• [WHAT YOU SHOULD DO]
How do the lines below between the ones holding "Where should I click to: Open" and "Task: Collapse the", inclusive, read? Give them again exactly, with no other lines.

• [PROVIDED DATA]
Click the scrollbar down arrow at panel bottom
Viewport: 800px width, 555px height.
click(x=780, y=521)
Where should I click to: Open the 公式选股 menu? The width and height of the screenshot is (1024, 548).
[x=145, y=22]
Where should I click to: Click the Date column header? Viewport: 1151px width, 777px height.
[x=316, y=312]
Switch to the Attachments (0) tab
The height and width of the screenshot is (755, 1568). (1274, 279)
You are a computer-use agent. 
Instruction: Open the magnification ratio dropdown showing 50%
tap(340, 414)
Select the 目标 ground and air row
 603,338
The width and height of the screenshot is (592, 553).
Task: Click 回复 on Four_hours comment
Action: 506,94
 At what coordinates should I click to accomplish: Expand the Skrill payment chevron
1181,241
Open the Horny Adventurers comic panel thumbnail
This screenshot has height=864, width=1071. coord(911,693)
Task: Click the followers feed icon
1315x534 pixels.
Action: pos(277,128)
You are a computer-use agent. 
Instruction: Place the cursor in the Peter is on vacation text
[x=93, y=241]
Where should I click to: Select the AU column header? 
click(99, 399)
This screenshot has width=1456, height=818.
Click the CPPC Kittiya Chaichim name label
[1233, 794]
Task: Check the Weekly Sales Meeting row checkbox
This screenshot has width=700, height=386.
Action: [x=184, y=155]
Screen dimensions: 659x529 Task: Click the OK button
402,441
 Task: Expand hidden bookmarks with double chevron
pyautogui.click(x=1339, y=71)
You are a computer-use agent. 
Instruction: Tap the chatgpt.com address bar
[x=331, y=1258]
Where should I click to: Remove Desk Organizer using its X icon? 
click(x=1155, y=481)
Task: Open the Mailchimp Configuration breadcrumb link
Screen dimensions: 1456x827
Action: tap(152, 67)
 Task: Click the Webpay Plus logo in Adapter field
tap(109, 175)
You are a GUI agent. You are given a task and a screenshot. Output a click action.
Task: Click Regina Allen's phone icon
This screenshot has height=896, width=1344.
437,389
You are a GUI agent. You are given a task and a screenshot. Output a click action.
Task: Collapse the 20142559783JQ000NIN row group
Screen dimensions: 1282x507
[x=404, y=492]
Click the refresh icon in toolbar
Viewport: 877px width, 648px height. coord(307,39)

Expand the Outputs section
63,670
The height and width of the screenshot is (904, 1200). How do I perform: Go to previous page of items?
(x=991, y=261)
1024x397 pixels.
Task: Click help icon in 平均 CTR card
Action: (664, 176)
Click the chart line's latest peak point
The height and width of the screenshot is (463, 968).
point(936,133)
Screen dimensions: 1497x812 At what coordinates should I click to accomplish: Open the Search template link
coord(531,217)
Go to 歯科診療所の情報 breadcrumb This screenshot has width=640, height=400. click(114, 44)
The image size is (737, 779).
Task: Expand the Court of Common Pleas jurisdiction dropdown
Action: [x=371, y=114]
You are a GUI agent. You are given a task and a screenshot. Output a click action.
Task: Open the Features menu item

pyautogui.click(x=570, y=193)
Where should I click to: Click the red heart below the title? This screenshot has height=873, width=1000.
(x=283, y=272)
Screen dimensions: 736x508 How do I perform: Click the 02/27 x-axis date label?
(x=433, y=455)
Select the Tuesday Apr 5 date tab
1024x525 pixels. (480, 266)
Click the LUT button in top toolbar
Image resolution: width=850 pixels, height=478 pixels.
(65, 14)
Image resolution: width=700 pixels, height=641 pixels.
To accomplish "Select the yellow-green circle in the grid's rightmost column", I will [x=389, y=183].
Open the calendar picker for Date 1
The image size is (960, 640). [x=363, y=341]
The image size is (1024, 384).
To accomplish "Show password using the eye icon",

• [RESPONSE]
Where should I click to: Open the 公式选股 menu? The width and height of the screenshot is (1024, 548).
[x=145, y=22]
Where should I click to: Click the Date column header? Viewport: 1151px width, 777px height.
[x=316, y=312]
Switch to the Attachments (0) tab
The height and width of the screenshot is (755, 1568). (1274, 279)
You are a computer-use agent. 
Instruction: Open the magnification ratio dropdown showing 50%
tap(340, 414)
Select the 目标 ground and air row
 603,338
The width and height of the screenshot is (592, 553).
Task: Click 回复 on Four_hours comment
Action: 506,94
 At what coordinates should I click to accomplish: Expand the Skrill payment chevron
1181,241
Open the Horny Adventurers comic panel thumbnail
This screenshot has height=864, width=1071. coord(911,693)
Task: Click the followers feed icon
1315x534 pixels.
Action: pos(277,128)
You are a computer-use agent. 
Instruction: Place the cursor in the Peter is on vacation text
[x=93, y=241]
Where should I click to: Select the AU column header? 
click(99, 399)
This screenshot has width=1456, height=818.
Click the CPPC Kittiya Chaichim name label
[1233, 794]
Task: Check the Weekly Sales Meeting row checkbox
This screenshot has width=700, height=386.
Action: [x=184, y=155]
Screen dimensions: 659x529 Task: Click the OK button
402,441
 Task: Expand hidden bookmarks with double chevron
pyautogui.click(x=1339, y=71)
You are a computer-use agent. 
Instruction: Tap the chatgpt.com address bar
[x=331, y=1258]
Where should I click to: Remove Desk Organizer using its X icon? 
click(x=1155, y=481)
Task: Open the Mailchimp Configuration breadcrumb link
Screen dimensions: 1456x827
Action: tap(152, 67)
 Task: Click the Webpay Plus logo in Adapter field
tap(109, 175)
You are a GUI agent. You are given a task and a screenshot. Output a click action.
Task: Click Regina Allen's phone icon
This screenshot has height=896, width=1344.
437,389
You are a GUI agent. You are given a task and a screenshot. Output a click action.
Task: Collapse the 20142559783JQ000NIN row group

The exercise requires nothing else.